Mouth-to-nose breathing – Used when the casualty has mouth or jaw injuries, is bleeding from the mouth, or your mouth is too small to make an air-tight seal. Maintain head tilt with your hand on the forehead, use your other hand to seal the casualty’s mouth and lift the chin. Seal your mouth around the casualty’s nose and slowly breathe into the casualty’s nose using the procedures for mouth-to-mouth breathing, breathing only enough for chest rise.
Mouth-to-stoma breathing – Used when the casualty has had surgery to remove part of the windpipe. They breathe through an opening in the front of the neck, called a stoma. Cover the casualty’s mouth with your hand, and seal your mouth over the stoma and slowly breathe using the procedures for mouth-to-mouth breathing. Do not tilt the head back. (In some situations a person may breathe through the stoma as well as his or her nose and mouth. If the casualty’s chest does not rise, you should cover his or her mouth and nose and continue breathing through the stoma).
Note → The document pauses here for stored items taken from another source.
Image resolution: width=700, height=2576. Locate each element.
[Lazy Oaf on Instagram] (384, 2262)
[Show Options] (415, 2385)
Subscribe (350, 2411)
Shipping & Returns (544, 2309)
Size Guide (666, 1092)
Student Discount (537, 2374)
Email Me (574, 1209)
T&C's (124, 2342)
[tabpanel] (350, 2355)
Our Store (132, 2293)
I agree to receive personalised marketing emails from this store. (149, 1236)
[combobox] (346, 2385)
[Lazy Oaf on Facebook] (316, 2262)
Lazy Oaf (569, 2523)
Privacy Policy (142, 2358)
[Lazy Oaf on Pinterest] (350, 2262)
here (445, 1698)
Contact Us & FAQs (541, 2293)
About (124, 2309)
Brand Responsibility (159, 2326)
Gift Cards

Mouth-to-mask breathing – Used when rescue breathing is required in a contaminated environment, such as after a chemical or biological attack or if you do not wish to place your mouth on someone else’s mouth. The rescuer breathes directly into the one way valve attached to pocket face mask.
Dentures – Leave dentures in place, they provide support to the mouth and cheeks during rescue breathing. If they become loose and block the airway or make it difficult to give breaths, remove them.